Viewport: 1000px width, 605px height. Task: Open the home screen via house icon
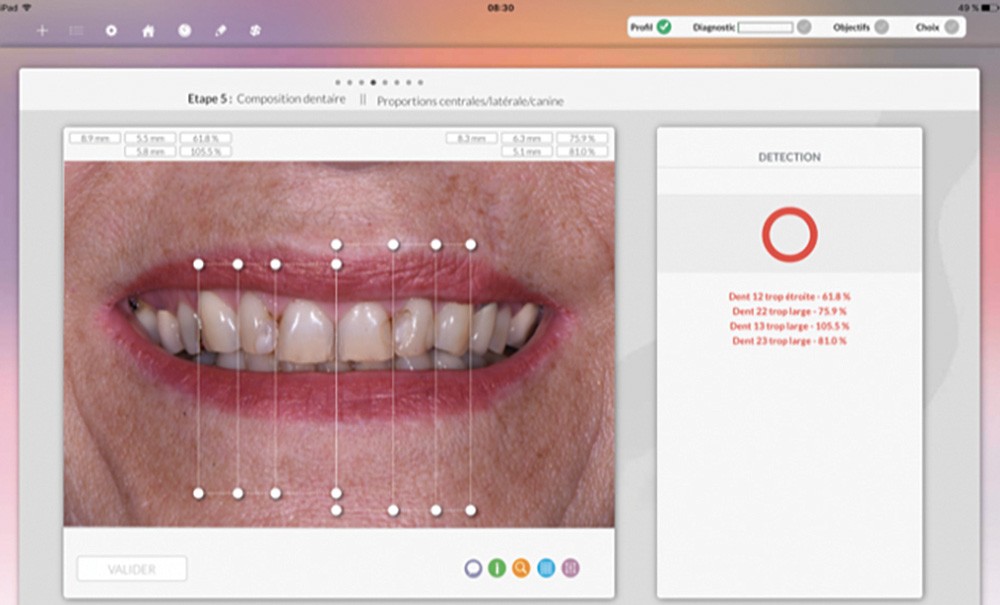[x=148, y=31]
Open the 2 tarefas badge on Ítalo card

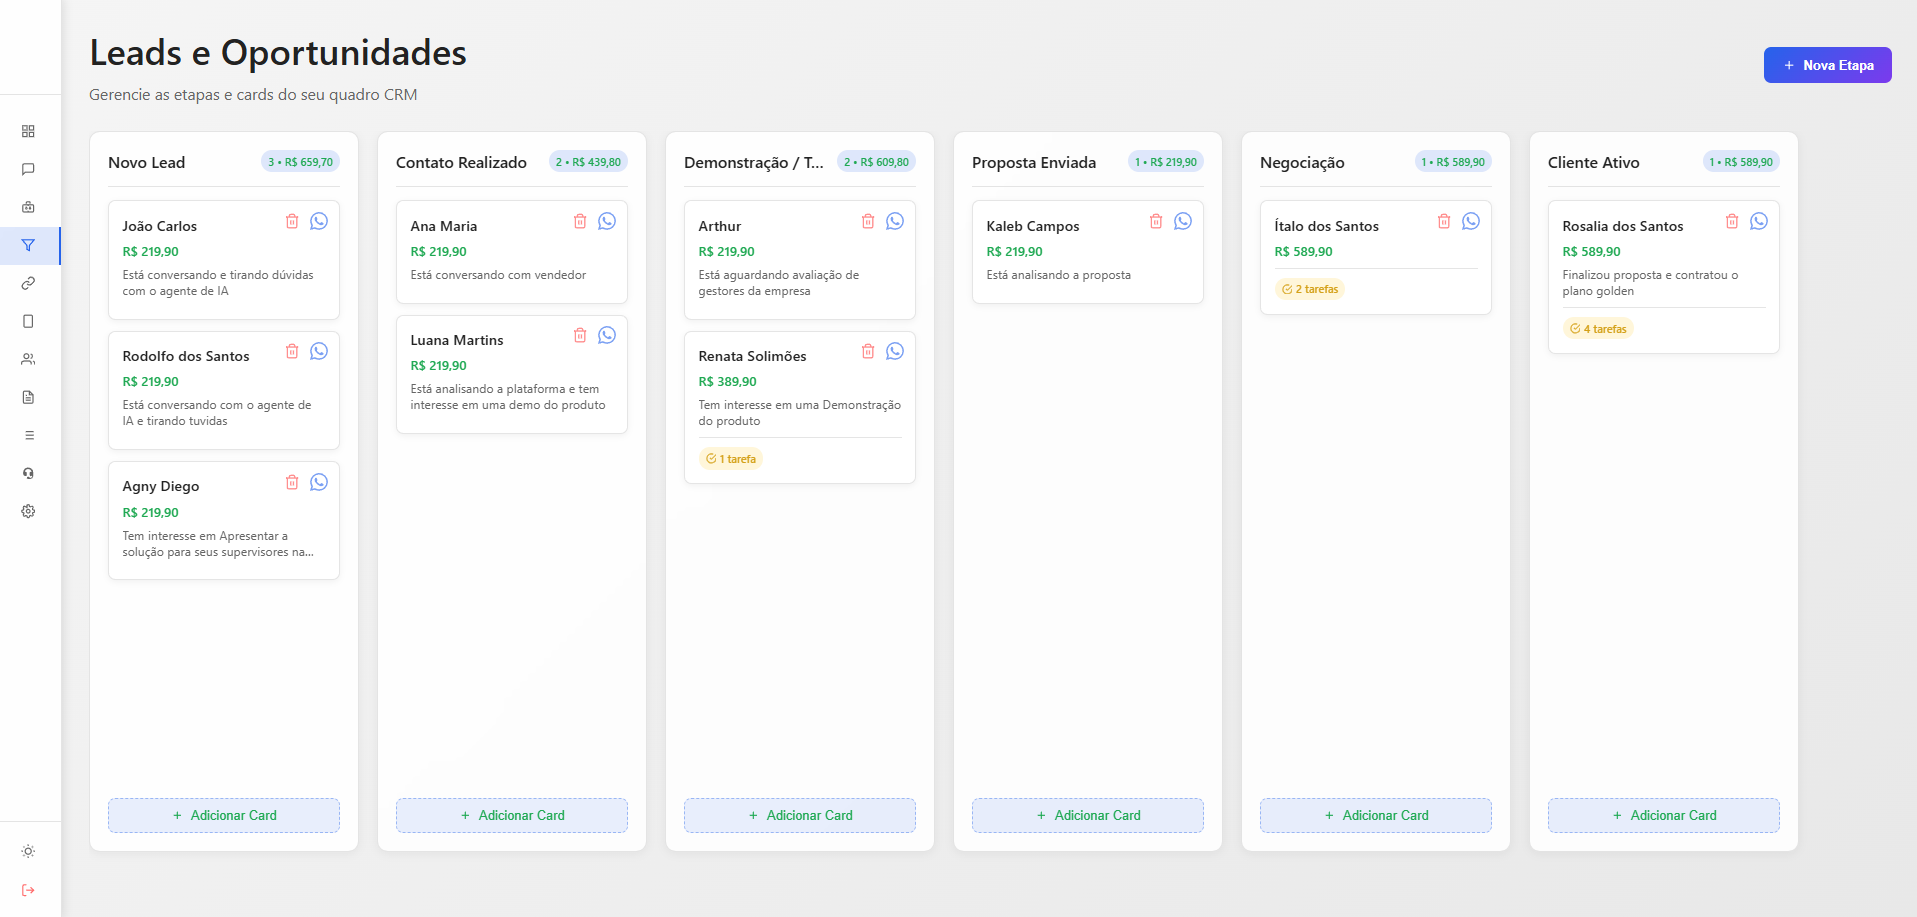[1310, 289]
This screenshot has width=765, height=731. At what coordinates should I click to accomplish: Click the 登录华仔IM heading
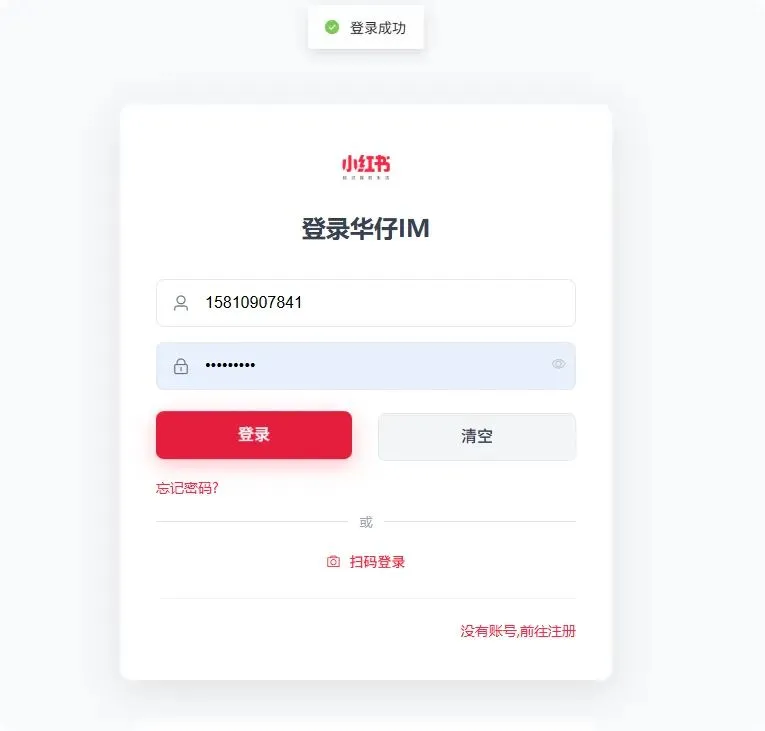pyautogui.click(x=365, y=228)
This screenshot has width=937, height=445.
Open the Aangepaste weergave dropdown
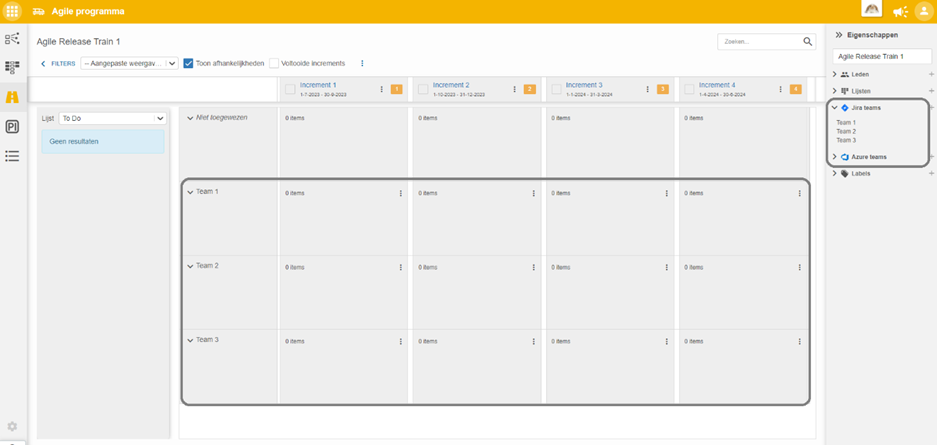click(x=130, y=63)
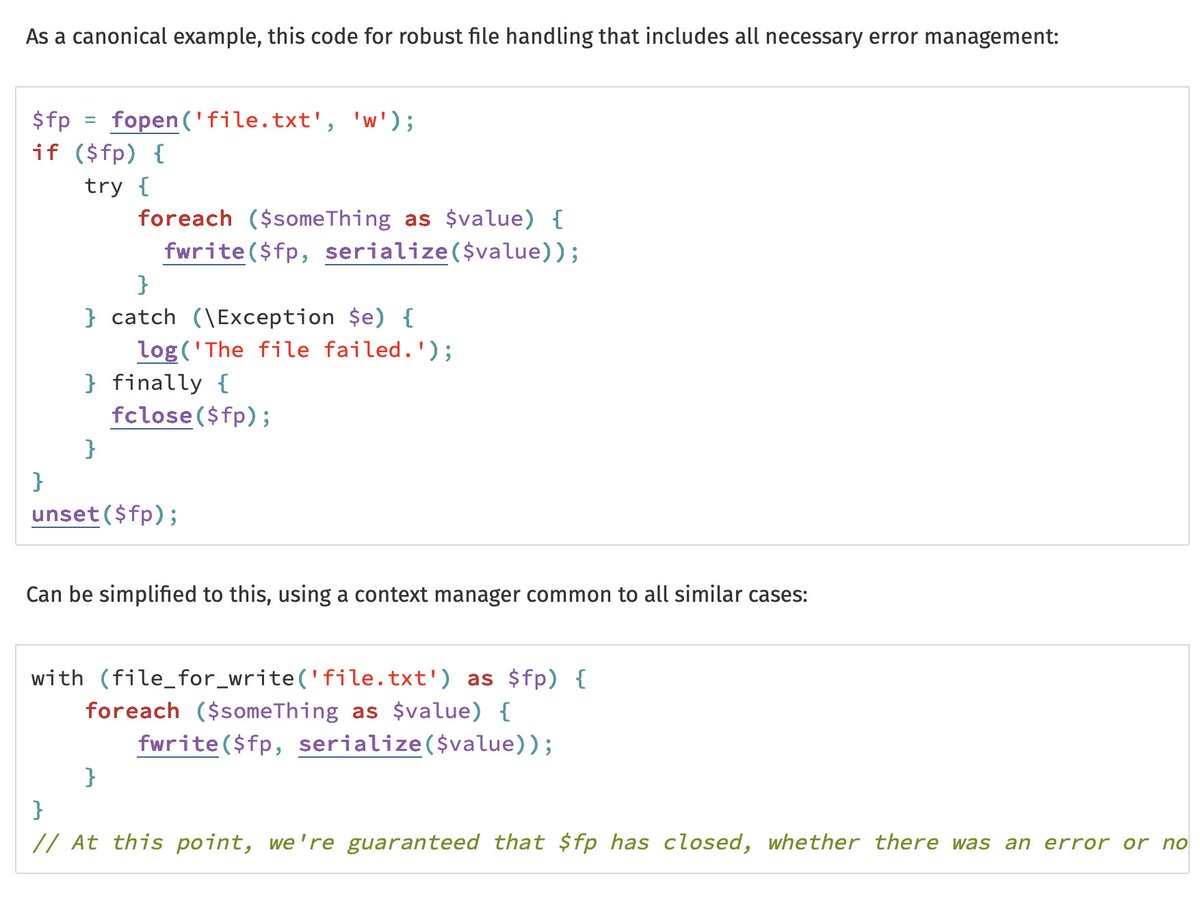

|---|

What you will do:
Rewrite all of the data above in full, keeping each line's wording, and add 99 to every coordinate in the answers. Leave the pictures out.

Correct output:
Viewport: 1000px width, 605px height. Task: Open the home screen via house icon
[x=247, y=130]
Open the 2 tarefas badge on Ítalo card

[1409, 388]
This screenshot has width=765, height=731. At what coordinates should I click to accomplish: Click the 登录华仔IM heading
pyautogui.click(x=464, y=327)
This screenshot has width=937, height=445.
Open the Aangepaste weergave dropdown
click(x=229, y=162)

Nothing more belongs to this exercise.